Garbage Collection (GC) Tuning

Trust the Default GOGC First The Go garbage collector has become highly advanced. The default GOGC=100 setting provides a balanced trade-off for most workloads. Only consider tuning it after profiling reveals a specific need for either lower memory usage or lower GC CPU time.
Use GOMEMLIMIT in Containers Since its introduction in Go 1.19, GOMEMLIMIT has become the preferred way to manage memory in containerized environments. It provides the runtime with a clear memory ceiling, leading to smoother GC pacing and a much better defense against out-of-memory (OOM) kills.
Reduce Allocation Rate in Hot Paths The most effective way to improve GC performance is to give it less work to do. Use profiling tools to find the code paths that allocate the most memory and optimize them to reduce allocations. This directly lowers GC frequency and the duration of each GC pause. Best way to redesign the code with custom data structures which follow data oriented design along with lockless algorithms for efficient concurrency and object pools
Avoid Finalizers (runtime.SetFinalizer) Finalizers are unpredictable, can introduce significant latency, and may delay garbage collection. They remain a feature to avoid. Always prefer explicit resource management with a Close() or Release() method, often combined with defer for safety.
Disable GC Temporarily with Extreme Caution In rare, highly critical sections that are guaranteed not to allocate memory, you can use debug.SetGCPercent(-1) to disable the GC. This is a very blunt instrument and must be used with extreme care, re-enabling the GC immediately afterward to avoid OOM errors.

**Dataset extract**:
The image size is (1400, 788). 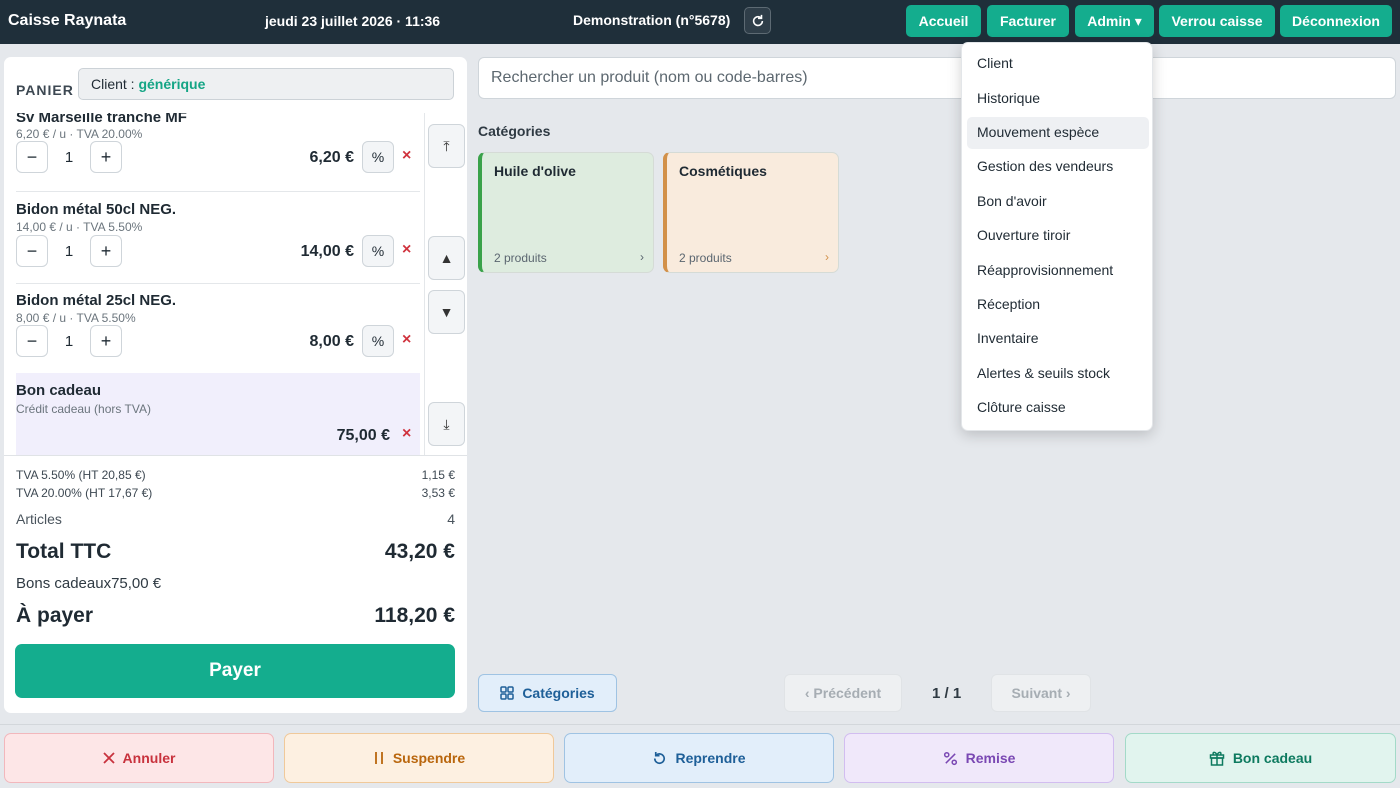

**What the task requires**: Put this sentence from the Go garbage collection tuning notes into Spanish: "Finalizers are unpredictable, can introduce significant latency, and may delay garbage collection."

**Answer for the task**: Los finalizadores son impredecibles, pueden introducir una latencia significativa y pueden retrasar la recolección de basura.